──────── Dataset content ────────

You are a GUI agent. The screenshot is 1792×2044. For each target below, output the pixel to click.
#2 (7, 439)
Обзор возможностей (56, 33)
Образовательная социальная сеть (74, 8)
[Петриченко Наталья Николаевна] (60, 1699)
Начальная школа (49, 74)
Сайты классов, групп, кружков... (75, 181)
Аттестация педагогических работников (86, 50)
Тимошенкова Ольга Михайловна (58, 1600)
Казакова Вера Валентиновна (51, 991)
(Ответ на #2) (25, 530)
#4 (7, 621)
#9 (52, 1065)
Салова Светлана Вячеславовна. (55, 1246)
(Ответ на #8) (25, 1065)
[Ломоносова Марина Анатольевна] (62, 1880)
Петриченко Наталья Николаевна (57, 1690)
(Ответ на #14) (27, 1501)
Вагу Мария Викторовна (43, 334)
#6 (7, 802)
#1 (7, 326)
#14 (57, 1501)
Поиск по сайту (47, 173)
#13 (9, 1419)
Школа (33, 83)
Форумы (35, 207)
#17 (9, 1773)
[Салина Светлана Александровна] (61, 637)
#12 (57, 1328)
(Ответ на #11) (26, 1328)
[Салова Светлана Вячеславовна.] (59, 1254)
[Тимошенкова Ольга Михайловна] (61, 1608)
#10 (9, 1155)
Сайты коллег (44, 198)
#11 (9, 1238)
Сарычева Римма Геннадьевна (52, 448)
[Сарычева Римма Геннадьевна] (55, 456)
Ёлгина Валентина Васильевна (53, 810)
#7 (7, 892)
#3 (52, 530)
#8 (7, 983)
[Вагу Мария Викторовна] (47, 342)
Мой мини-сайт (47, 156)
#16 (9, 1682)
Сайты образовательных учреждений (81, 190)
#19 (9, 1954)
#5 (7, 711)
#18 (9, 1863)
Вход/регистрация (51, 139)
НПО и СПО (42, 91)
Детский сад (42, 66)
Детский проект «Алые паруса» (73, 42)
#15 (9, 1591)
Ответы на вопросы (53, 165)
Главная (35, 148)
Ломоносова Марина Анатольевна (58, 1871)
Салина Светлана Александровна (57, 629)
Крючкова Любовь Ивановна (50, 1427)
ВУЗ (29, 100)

────────

> _Assigned task_
What is the number of lines in the listing above that hold "Петриченко"? Respond with that number and nothing else.

> _Problem solution_
2